But what was even more interesting to me (and something I admittedly knew very little about) was how John Lewis addresses the strife and splintering of people within the Movement itself, and how that changed his role within. Again, I feel like in history class we are told about SNCC in the context of the sit ins and other nonviolent actions, as well as John Lewis’s role. Because of that, I had NO idea that he was effectively forced out of power by Stokely Carmichael and other members who were beginning to feel that SNCC wasn’t doing enough to combat injustice. Lewis talks about this in a way that never really comes off as bitter or angry, but more saddened as to how everything turned out. I definitely don’t think that I can comment too much upon different approaches to achieving social justice goals by these two ideologies, and Lewis comes off as very careful not to denigrate those who cast him out.
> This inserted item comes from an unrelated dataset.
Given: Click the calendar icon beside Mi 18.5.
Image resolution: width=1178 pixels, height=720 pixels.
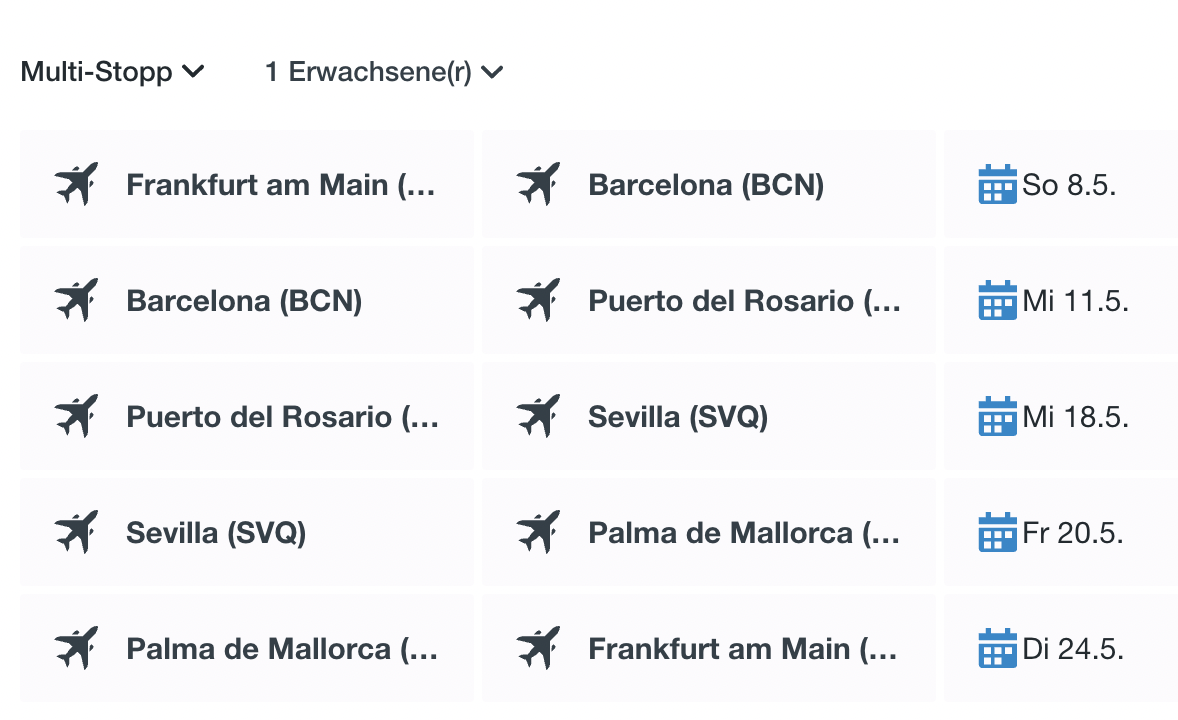Looking at the screenshot, I should [997, 416].
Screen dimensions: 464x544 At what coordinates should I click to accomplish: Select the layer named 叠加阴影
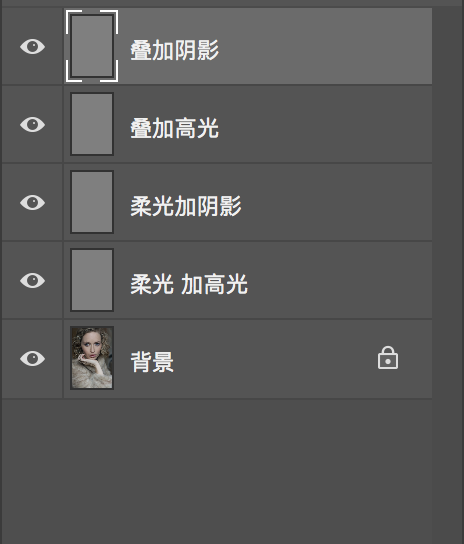[175, 50]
He also begins to set up his eventual successful stint as a Congressman, devoting arcs to Julian Bond and Marion Barry, who broke ground as Black government officials right in the thick of the backlash.
And when it comes to the art, L. Fury is now a part of the team, as Nate Powell takes a bit of a back seat but does give input (at least that’s what some research told me). Fury’s style blends enough with the style of the original style of “March” that it feels like a good successor, with black and white aesthetics and similar designs.
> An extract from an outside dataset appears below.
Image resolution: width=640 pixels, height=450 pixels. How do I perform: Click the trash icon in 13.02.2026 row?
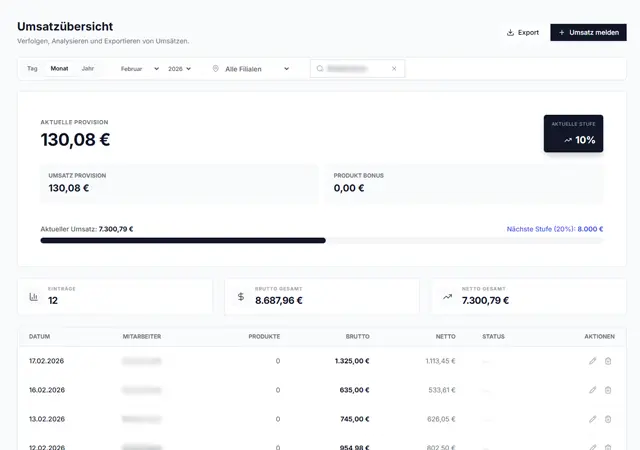tap(608, 419)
I’m not sure if there will be more “Run” books, as Lewis passed in 2020. There is a note at the beginning of this saying that the script was finished before his death, but I don’t know if that means the entire script, or just for “Book One”. Regardless, “Run” is a fantastic follow up that is an important reminder that with great strides and success comes resistance to change, and that you just have to keep going and doing what you believe in. Add this to the collection with “March”, for sure.
Rating 9: A powerful new memoir from John Lewis that reminds us that stories don’t always end with triumphs, “Run” is a must read continuation of the fight for civil rights and against white supremacy in America.